━━━━━ DOCUMENT EXCERPT

# Electric Buggy Project



## Woodsmith (Jun 5, 2008)

That's a nice buggy and looks fun too. I can see why you would want it to go electric, the ICE was a bit noisy!

Is it skid steer? It looked that way on the video.
It has the same speed range as my EV tractor project though at 72v may be much more lively!


----------



## JRP3 (Mar 7, 2008)

Glad to see you're making progress on this. You should talk to Carl at EVdrives.com, he has the diodes, resistors, and contactors for your Alltrax if you need them. Pre-wired and ready to go.


----------



## JRP3 (Mar 7, 2008)

Depending on your 12 volt power needs you could just run from a 12 volt battery that you recharge when you charge the pack. Or get a DC/DC, I just picked up a Chennic for $99 including shipping which seems to be working pretty well. PM Sharon here in the forums if you're interested.


----------



## Tinodesis (May 4, 2008)

Woodsmith said:


> That's a nice buggy and looks fun too. I can see why you would want it to go electric, the ICE was a bit noisy!
> 
> Is it skid steer? It looked that way on the video.
> It has the same speed range as my EV tractor project though at 72v may be much more lively!

━━━━━━━━━━

**OBJECTIVE A:** In the electric buggy thread, how much did JRP3 pay for the Chennic DC/DC converter?
The electric buggy thread and the listing have nothing to do with each other.

━━━━━ DATA TO PROCESS

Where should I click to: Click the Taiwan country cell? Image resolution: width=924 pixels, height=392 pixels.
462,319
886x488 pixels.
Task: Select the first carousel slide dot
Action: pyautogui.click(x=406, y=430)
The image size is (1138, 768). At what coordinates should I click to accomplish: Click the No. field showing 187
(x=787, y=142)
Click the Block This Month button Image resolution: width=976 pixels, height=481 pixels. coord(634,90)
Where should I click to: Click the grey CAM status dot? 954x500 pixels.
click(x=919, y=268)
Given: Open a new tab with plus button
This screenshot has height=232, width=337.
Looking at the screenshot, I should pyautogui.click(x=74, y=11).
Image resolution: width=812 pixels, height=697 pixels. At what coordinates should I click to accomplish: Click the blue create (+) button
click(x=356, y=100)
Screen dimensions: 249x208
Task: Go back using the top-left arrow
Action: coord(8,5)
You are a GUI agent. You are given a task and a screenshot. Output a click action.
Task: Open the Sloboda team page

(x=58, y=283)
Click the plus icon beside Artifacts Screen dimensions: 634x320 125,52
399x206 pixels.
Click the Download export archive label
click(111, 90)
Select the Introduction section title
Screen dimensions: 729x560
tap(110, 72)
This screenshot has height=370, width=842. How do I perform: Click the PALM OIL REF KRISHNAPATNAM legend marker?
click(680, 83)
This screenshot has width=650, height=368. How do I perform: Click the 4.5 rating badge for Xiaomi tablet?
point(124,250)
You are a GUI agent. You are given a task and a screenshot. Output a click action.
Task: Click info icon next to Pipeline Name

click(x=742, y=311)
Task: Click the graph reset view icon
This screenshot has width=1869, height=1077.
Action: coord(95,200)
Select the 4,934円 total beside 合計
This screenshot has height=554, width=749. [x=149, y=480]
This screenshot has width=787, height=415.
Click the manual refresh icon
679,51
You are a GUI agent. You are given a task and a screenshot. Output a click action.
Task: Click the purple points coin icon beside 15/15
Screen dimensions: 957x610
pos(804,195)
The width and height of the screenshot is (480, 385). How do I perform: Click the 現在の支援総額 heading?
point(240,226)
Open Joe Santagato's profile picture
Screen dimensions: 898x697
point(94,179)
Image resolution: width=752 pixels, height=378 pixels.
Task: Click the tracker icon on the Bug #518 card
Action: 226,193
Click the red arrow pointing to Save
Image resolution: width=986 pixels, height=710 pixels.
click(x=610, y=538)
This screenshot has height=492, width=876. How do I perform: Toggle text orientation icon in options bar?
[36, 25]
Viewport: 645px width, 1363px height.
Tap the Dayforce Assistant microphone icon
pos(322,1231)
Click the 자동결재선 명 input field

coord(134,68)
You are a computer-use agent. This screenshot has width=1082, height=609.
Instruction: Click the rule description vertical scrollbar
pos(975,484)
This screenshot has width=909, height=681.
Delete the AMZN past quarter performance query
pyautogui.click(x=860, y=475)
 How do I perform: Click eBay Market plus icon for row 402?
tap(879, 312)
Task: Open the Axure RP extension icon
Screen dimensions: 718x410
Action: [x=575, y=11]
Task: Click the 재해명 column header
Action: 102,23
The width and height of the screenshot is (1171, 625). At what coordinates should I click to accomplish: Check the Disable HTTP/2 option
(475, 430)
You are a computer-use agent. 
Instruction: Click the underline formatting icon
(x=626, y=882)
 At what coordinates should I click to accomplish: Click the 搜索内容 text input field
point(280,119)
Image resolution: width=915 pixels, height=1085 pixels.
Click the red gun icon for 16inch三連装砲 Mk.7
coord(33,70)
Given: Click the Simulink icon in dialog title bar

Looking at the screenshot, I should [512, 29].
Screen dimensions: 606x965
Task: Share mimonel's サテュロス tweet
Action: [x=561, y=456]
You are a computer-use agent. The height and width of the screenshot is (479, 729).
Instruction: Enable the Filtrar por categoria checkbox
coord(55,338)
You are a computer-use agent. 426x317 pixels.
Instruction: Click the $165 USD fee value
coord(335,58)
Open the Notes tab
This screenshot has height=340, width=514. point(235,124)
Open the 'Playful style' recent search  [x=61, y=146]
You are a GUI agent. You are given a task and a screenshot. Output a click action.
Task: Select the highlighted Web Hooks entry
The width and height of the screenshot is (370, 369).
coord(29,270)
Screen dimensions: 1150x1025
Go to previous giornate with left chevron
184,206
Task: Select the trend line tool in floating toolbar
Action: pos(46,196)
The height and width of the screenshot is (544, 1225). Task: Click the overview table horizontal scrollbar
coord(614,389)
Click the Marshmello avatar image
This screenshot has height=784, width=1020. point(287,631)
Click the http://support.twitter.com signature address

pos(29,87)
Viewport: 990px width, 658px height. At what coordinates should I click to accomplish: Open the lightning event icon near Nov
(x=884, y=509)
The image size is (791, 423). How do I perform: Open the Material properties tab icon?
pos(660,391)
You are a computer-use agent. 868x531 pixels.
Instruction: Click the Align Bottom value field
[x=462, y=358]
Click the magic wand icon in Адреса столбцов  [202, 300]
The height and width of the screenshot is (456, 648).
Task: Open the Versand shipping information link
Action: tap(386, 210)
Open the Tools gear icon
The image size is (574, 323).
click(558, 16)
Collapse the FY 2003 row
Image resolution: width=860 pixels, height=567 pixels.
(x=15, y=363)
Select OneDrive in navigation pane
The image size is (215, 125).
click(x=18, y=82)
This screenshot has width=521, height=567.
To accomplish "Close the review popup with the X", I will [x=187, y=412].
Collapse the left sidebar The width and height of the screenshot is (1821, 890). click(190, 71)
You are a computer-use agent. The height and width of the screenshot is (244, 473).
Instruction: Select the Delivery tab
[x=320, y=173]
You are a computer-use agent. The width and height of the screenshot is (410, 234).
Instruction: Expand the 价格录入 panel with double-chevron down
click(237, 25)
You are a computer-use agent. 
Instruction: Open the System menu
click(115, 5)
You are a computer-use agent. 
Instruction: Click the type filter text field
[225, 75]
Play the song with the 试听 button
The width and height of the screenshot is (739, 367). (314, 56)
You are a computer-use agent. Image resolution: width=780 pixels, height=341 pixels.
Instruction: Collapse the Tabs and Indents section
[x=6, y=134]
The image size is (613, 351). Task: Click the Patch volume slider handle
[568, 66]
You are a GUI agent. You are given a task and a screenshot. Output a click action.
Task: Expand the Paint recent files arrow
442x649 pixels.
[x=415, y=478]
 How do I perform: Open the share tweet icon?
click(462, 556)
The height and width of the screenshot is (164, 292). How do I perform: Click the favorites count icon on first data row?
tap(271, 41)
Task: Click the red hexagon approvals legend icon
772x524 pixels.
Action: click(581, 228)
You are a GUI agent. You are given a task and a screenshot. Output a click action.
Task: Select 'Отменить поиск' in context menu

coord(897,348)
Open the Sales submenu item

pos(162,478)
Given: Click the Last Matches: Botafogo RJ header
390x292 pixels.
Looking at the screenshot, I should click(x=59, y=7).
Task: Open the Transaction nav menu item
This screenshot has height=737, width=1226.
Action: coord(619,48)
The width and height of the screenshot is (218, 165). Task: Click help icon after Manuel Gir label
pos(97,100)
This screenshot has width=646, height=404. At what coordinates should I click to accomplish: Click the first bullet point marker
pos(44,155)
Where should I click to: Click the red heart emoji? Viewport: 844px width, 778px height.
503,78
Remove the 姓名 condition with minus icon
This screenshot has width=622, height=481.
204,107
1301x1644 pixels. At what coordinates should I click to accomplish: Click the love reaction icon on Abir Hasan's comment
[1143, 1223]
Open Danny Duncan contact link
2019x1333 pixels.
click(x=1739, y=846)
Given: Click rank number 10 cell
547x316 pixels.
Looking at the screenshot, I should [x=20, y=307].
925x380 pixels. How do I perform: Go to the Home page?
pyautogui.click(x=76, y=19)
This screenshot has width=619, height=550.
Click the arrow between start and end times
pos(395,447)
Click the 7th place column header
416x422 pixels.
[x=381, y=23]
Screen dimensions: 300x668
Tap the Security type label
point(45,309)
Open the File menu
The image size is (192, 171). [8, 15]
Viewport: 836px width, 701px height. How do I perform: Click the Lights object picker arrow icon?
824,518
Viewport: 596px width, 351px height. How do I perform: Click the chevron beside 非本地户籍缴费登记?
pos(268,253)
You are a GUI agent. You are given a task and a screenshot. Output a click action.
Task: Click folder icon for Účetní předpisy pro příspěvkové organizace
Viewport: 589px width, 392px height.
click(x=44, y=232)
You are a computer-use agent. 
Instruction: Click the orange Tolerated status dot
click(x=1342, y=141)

━━━━━━━━━━

**OBJECTIVE B:** Please reproduce the stretch of the listing from the line containing "You are a computer-use agent. Image" through the line containing "The image size is (192, 171). [8, 15]", swapping "Paint" for "Notepad" and leaving everything else unchanged. Return only those lines.

**EXERCISE RESULT A:** $99, including shipping.

**EXERCISE RESULT B:**
You are a computer-use agent. Image resolution: width=780 pixels, height=341 pixels.
Instruction: Collapse the Tabs and Indents section
[x=6, y=134]
The image size is (613, 351). Task: Click the Patch volume slider handle
[568, 66]
You are a GUI agent. You are given a task and a screenshot. Output a click action.
Task: Expand the Notepad recent files arrow
442x649 pixels.
[x=415, y=478]
 How do I perform: Open the share tweet icon?
click(462, 556)
The height and width of the screenshot is (164, 292). How do I perform: Click the favorites count icon on first data row?
tap(271, 41)
Task: Click the red hexagon approvals legend icon
772x524 pixels.
Action: click(581, 228)
You are a GUI agent. You are given a task and a screenshot. Output a click action.
Task: Select 'Отменить поиск' in context menu

coord(897,348)
Open the Sales submenu item

pos(162,478)
Given: Click the Last Matches: Botafogo RJ header
390x292 pixels.
Looking at the screenshot, I should click(x=59, y=7).
Task: Open the Transaction nav menu item
This screenshot has height=737, width=1226.
Action: coord(619,48)
The width and height of the screenshot is (218, 165). Task: Click help icon after Manuel Gir label
pos(97,100)
This screenshot has width=646, height=404. At what coordinates should I click to accomplish: Click the first bullet point marker
pos(44,155)
Where should I click to: Click the red heart emoji? Viewport: 844px width, 778px height.
503,78
Remove the 姓名 condition with minus icon
This screenshot has width=622, height=481.
204,107
1301x1644 pixels. At what coordinates should I click to accomplish: Click the love reaction icon on Abir Hasan's comment
[1143, 1223]
Open Danny Duncan contact link
2019x1333 pixels.
click(x=1739, y=846)
Given: Click rank number 10 cell
547x316 pixels.
Looking at the screenshot, I should [x=20, y=307].
925x380 pixels. How do I perform: Go to the Home page?
pyautogui.click(x=76, y=19)
This screenshot has width=619, height=550.
Click the arrow between start and end times
pos(395,447)
Click the 7th place column header
416x422 pixels.
[x=381, y=23]
Screen dimensions: 300x668
Tap the Security type label
point(45,309)
Open the File menu
The image size is (192, 171). [8, 15]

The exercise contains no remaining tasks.